Google Analytics BigQuery Export Part Two: Example SQL recipes


July 25, 2019

As mentioned in our previous post, “Google Analytics BigQuery Export Part One: Why Export Google Analytics Data?” Google Analytics BigQuery Export Part One: Why Export Google Analytics Data?”, beginning to work on GA data can be difficult as there are nuances to the way it’s stored. We’ve put together a list of recipes you can hopefully use to jumpstart even greater analysis from your GA BQ export.

All the examples below require modifying the from clause as follows to your specific project and date range.

  1. <DataSetId> with the desired dataset id 
  2. <ProjectId> with the project id the dataset belongs to in #1 (above)
  3. YYYYMMDD with desired year (YYYY), Month (MM) and Date (DD)

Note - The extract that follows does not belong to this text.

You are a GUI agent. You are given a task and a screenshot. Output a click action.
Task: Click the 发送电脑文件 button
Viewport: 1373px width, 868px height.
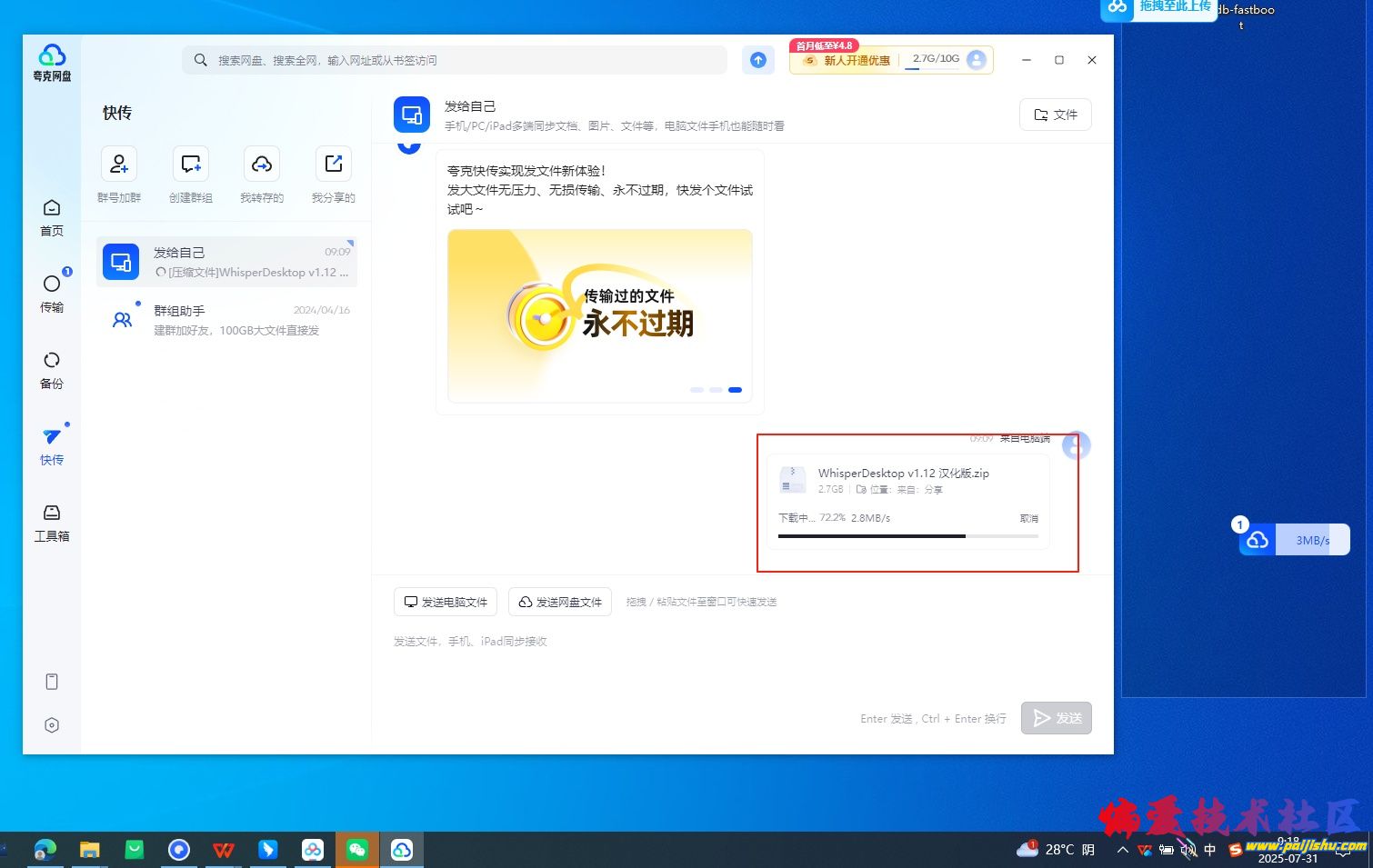pos(446,602)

The ga_sessions_YYYYMMDD table has schema documented here where each and every column (field) is explained in detail.

 

Recipe: GA Basics

GA BQ export is not just for complex analysis. It’s also capable of reproducing any metrics and reports for your custom dashboards. For example, the query below calculates metrics:

  • Users
  • Visits
  • Pageviews
  • Bounces
  • Transactions
  • Revenue
  • Revenue per Visit

For the following dimensions:

  • Channel (traffic medium)
  • Device Category
  • Date

During August 1 & 2, 2016 for the sample Google Analytics dataset provided by Google.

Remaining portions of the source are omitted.